For the Union Dead

Their monument sticks like a fishbone
in the city’s throat.
—Robert Lowell, “For the Union Dead”

On her always surprising blog Found in Translation, Kate Sotejeff-Wilson, a translator based in Finland, has recently reviewed Tiina Lintunen’s Punaisten naisten tiet (Red Women’s Paths).

Ms. Lintunen has traced the lives of women in the Pori area who fought for the Reds during Finland’s brief civil war (1918) and the aftermaths of their decisions.

As Ms. Sotejeff-Wilson writes in her conclusion, Ms. Lintunen’s book seems to be a perfect candidate for translation into English, especially in this centennial year. (Finland is celebrating 100 years of independence this year.)

“The immediate consequence was often months of waiting—if not dying—in near-starvation conditions in prison camps before their case went to court.

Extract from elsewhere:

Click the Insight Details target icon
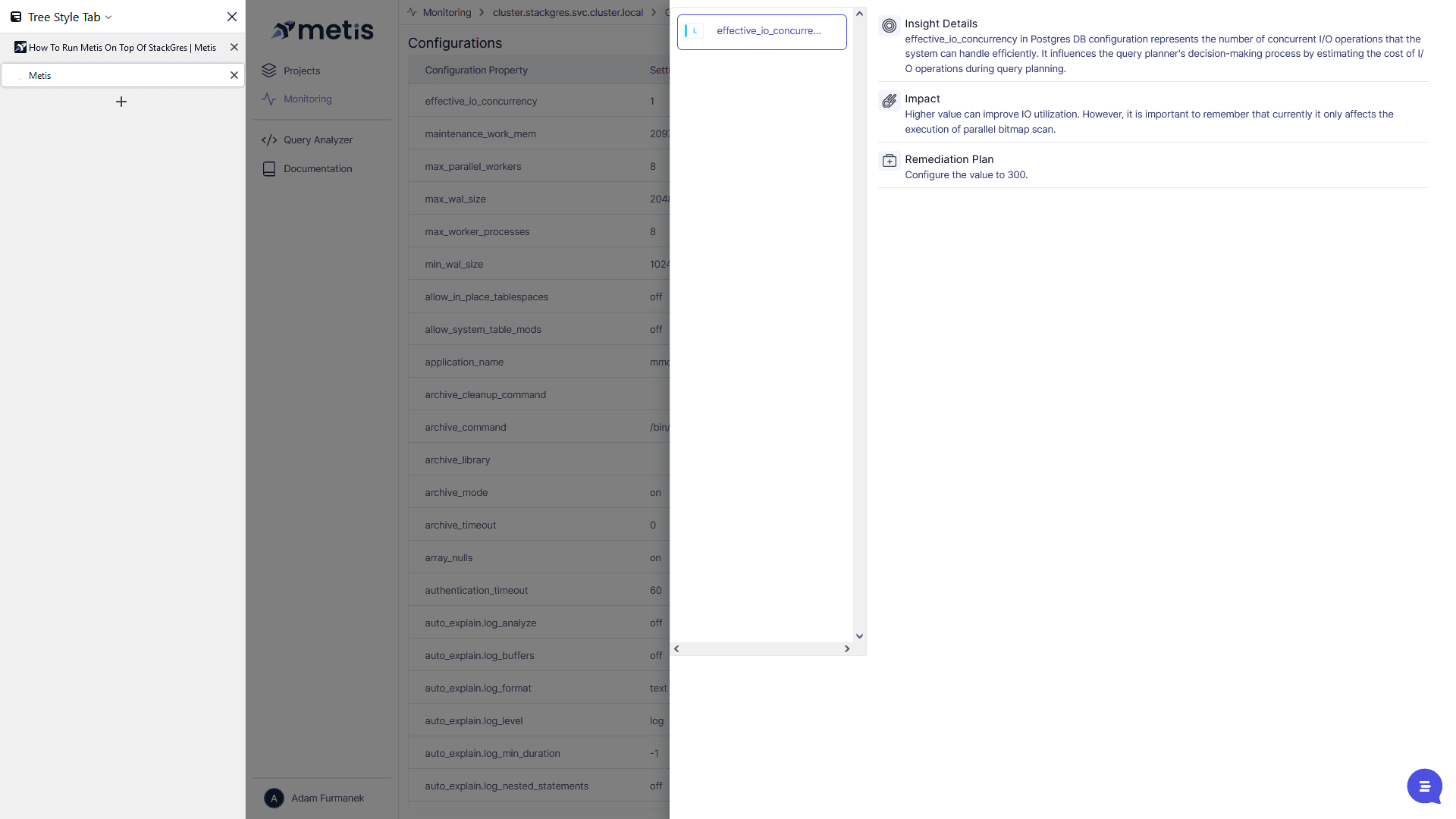 tap(890, 26)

The daughter of one woman, Katri, remembers the story of how her mother stole fresh bread from her own mother’s kitchen and was hysterical when her little sister wanted to leave the house with red ribbons in her hair. Katri was sure that her sister would be arrested for openly supporting the Reds. Another woman remembers her teacher knocking a boy’s head against a brick wall for taking 1 May, the international workers’ day, off school.”

In my adopted semi-hometown of Imatra, there is a war memorial, seemingly leftist in its aesthetic, and twelve headstones at the city’s cemetery. They sit cheek by jowl with the clearly delineated, amply identified part of the cemetery where the “real” Finnish war heroes lie, i.e., men who died fighting the Soviet Union in the Winter War and the Continuation War.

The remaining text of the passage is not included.